Further, the laundry processing apparatus of the present disclosure is configured such that, the opening hole <NUM>, <NUM> and the swing door <NUM>, <NUM> selectively open the inside space of the circulation flow path <NUM>, thus the condensed water remaining in the bottom of the circulation flow path <NUM> may be quickly removed.

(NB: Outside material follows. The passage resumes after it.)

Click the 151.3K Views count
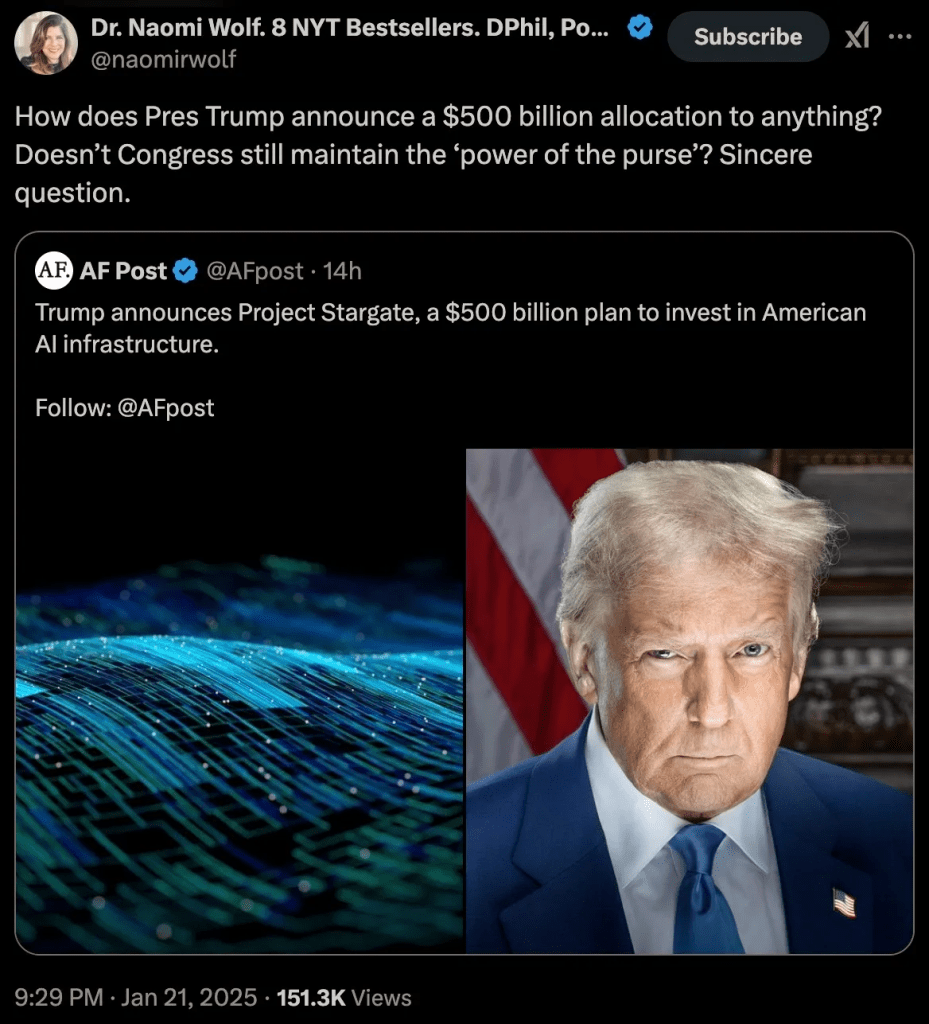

Further, the laundry processing apparatus of the present disclosure is configured such that, the opening hole <NUM>, <NUM> and the swing door <NUM>, <NUM> selectively open the inside space of the condensed water collecting part <NUM>, thus the condensed water remaining in the condensed water collecting part <NUM> may be quickly removed.

Claim 1:
A laundry processing apparatus comprising:
a heat pump having a compressor (<NUM>), a condenser (<NUM>), an expansion valve (<NUM>), an evaporator (<NUM>);
a circulation flow path (<NUM>) for guiding air discharged from a drum (<NUM>) in a cabinet (<NUM>) of the apparatus to pass through the evaporator (<NUM>) and the condenser (<NUM>) in order;
a condensed water collecting part (<NUM>) in which condensed water that flows along a bottom in the circulation flow path (<NUM>) is collected and stored and a drainage pump assembly (<NUM>) is provided,
characterised in that a condensed water collecting space in the condensed water collecting part (<NUM>) is a space closed from the outside environment by the drainage pump assembly (<NUM>) and is allowing the condensed water to flow or be stored therein, and wherein on either wall defining the condensed water collecting space of various spaces in the cabinet (<NUM>) an opening hole (<NUM>, <NUM>, <NUM>) is formed to communicate with an inside of the cabinet (<NUM>),
and wherein the opening hole (<NUM>, <NUM>, <NUM>) is configured to be opened and closed by an opening and closing unit (<NUM>, <NUM>, <NUM>), wherein the opening hole (<NUM>, <NUM>) is provided at an upper surface of the drainage pump assembly (<NUM>).